Over the past decade, Oklahoma’s public schools have experienced drastic budget cuts—one of the largest in the country. As a result, schools across the state were forced to reduce expenses. Teachers were made to manage increasingly large class sizes, take on additional responsibilities, or move between multiple schools. These strategies, while helping to reduce costs, have proved unpopular with teachers and have actively hindered instruction. Despite two pay raises, teachers continue to leave the profession, a trend that has only worsened throughout the COVID-19 pandemic. To reverse this trend, and keep talented, experienced teachers in schools, pandemic relief funds should be carefully invested to address needs and dismantle inequality.
Oklahoma’s Teacher Workforce
Oklahoma’s workforce growth in the teacher labor market showed some promise after two consecutive pay raises during the 2017-18 and 2018-19 school years. The declaration of the COVID-19 pandemic and the subsequent closure of schools, however, disrupted more than 700,000 and 54,000 Oklahoma learners and educators, and effectively quashed the teaching workforce growth.

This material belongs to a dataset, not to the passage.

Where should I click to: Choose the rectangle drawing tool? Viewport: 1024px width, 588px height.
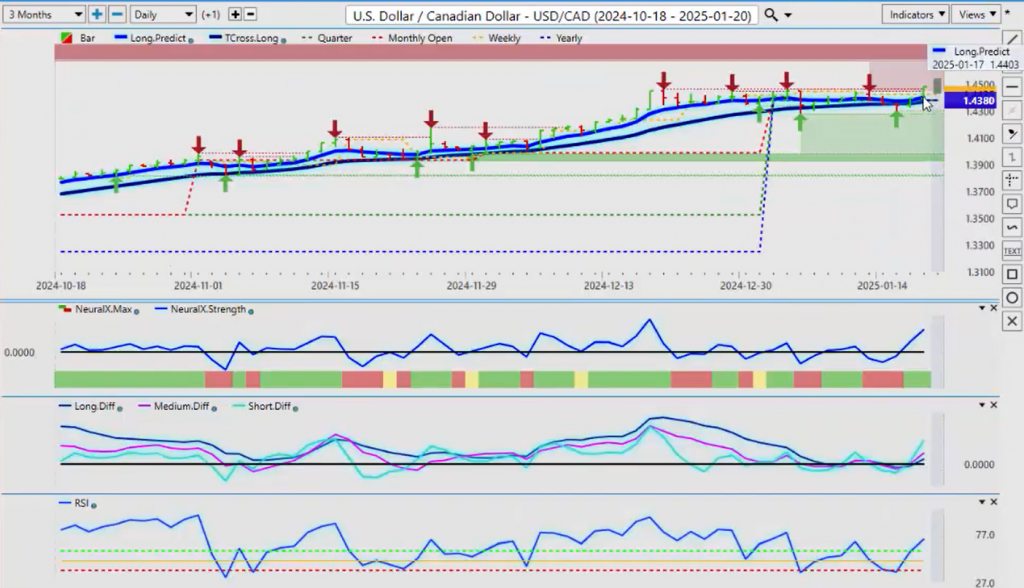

As a result, teacher vacancies in the state’s schools are growing again, and many will remain unfilled. This will further compromise the quality and consistency of students’ education—students learn best in smaller class sizes, with experienced and well-supported teachers, something that becomes less likely in the face of mass shortages. Thus, understanding the dynamics of the teacher workforce has become essential—particularly when considering how to spend the Elementary and Secondary Schools Emergency Relief (ESSER) funds awarded to State and local educational agencies to address the impact of the pandemic
The focuses on data trends for several key variables of the teaching workforce, before and during the pandemic, and provides analyses that can provide insight into how best to spend COVID-19 relief funds. The report also evaluates the depth of the excess demand in comparison to supply separately for teachers, counselors, and principals in the past several years, which can further illuminate the current needs for the school system of Oklahoma.
Meeting the Needs of Students and Teachers
The report illustrates several ongoing trends, all of which are crucial to understanding how the teacher workforce will continue to evolve, and how best to meet the needs of the state’s students and teachers.
The number of vulnerable students and students with higher or complex needs continue to grow.
- Enrollment in grades 9-12, virtual schools, mid-high poverty schools and of English learners continued its steady growth even (and in some cases, especially) during the pandemic.
- The racial and ethnic composition of public school students continue to change, with Hispanic students and students of two or more races, especially in city schools, gaining more representation.
- Across years, pupil-teacher ratios increased as the schools’ poverty concentration levels decreased and as their urbanicity status increased.
Teacher turnover and vacancies present an ongoing challenge to meeting the needs of students.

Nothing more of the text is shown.